Seattle Children’s Research Institute, USA

Keynote: Enhancing the synthetic IQ of CAR T-cells

Time : 10:45-11:30

Conference Series Systems and Synthetic Biology 2016 International Conference Keynote Speaker Michael C Jensen photo
Biography:

Michael C Jensen was graduated from the University of Pennsylvania; School of Medicine and completed training in Pediatric Hematology and Oncology at the University of Washington, Fred Hutchinson Cancer Research Center.
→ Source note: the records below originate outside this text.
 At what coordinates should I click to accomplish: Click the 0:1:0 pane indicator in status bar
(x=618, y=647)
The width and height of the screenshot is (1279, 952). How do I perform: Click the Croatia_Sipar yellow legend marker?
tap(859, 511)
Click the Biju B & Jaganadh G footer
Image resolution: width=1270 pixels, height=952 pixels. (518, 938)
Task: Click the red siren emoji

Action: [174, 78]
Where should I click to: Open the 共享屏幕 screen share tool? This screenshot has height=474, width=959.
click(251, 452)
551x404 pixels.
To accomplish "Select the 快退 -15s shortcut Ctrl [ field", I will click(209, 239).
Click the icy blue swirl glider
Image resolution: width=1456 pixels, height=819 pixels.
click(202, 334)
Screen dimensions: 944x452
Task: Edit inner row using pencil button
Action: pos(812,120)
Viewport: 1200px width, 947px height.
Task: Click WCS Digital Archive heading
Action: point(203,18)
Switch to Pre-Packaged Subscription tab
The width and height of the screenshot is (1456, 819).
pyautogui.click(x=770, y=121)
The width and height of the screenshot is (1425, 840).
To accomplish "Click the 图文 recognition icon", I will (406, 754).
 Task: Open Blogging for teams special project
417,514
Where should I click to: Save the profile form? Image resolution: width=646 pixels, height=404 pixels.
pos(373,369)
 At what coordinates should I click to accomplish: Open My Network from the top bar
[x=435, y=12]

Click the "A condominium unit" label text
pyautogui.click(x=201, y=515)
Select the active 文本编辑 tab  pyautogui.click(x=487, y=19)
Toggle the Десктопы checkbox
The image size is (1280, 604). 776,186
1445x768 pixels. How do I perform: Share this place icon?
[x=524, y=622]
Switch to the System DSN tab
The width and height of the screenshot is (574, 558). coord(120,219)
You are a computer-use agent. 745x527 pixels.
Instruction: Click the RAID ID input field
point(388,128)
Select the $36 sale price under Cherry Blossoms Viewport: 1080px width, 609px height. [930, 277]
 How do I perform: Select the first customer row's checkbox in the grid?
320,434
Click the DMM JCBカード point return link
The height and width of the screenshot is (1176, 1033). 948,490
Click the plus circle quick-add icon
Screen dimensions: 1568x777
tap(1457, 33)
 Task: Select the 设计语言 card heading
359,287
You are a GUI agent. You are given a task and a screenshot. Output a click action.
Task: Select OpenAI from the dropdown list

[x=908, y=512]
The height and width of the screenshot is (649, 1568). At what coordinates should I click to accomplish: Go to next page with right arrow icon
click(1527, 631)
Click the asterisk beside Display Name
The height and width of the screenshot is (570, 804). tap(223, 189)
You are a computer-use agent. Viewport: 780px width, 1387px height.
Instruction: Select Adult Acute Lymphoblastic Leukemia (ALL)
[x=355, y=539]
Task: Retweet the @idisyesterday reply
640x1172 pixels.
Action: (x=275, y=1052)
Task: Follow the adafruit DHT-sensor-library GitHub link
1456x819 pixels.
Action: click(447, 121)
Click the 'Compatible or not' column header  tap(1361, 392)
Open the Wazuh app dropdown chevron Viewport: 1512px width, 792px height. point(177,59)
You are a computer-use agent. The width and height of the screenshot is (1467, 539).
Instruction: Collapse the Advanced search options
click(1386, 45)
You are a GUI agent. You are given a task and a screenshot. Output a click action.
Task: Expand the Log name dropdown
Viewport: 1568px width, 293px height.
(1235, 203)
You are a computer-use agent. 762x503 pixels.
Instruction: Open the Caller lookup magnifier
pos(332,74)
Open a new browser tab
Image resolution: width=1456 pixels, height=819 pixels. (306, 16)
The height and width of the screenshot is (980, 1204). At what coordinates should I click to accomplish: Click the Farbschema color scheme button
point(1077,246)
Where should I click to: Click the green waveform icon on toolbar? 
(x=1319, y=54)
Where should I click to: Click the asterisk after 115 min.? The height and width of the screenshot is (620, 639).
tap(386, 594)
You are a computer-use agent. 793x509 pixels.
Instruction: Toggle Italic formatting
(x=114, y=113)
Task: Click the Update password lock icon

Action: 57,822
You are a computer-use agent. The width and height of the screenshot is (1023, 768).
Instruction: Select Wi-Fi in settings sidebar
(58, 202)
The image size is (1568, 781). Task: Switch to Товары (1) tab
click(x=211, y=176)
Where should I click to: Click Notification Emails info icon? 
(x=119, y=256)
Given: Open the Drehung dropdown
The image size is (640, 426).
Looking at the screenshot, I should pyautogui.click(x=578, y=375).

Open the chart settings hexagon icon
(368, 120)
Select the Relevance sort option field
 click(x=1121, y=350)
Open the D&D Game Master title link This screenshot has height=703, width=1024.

He is the Sinegal Endowed Professor of Pediatric Hematology-Oncology and Bioengineering at the University of Washington, School of Medicine. He serves as the Founding Director of the Ben Towne Center for Childhood Cancer Research at Seattle Children’s Research Institute. He has been a pioneer in the area of cancer immunotherapy focusing on the genetic engineering of immune system T cells. He is an Inventor on a broad portfolio of patents in this area and leads first-in-man clinical trials of chimeric antigen receptor redirected T-cell immunotherapy. He is also a Scientific Founder of Juno Therapeutics, Inc.

Abstract:

Recent conceptual as well as technological advances in the areas of molecular immunology, gene transfer and cell processing have fostered increasingly sophisticated translational applications of adoptive T-cell therapy for oncologic disease employing genetically-modified T-lymphocytes. My laboratory’s work focuses on T-cell genetic modification for re-directing antigen specificity to tumors utilizing recent advances not only in the composition and specificity of receptor antigen recognition domains but also the evolution of multifunctional cytoplasmic signaling domains developed for these chimeric antigen receptors (CARs) that provide dual activation and co-stimulatory signaling. My group is also investigating the context of adoptive transfer with respect to the conditioning of the recipient for enhanced T-cell engraftment and expansion, the grafting of CARs on to central memory T-cells having endogenous TCR specificities for viral epitopes to which the host has robust immunity, and the provision tumor microenvironment survival capabilities. The increasingly broad array of genetic manipulations including not only transgene insertion but targeted gene knock out using engineered targeted nucleases such as TALEN’s and ZFN as well as expression regulatory constructs provides for the creation of synthetic biology of orthogonal immune responses based on gene modified T-cell adoptive transfer. The next decade of advances in this arena will depend on iterative bench-to-bedside back-to-the-bench translational studies capable of sustaining the evolution of these technologies in the context of clinical parameters relevant to the pediatric oncology patient population.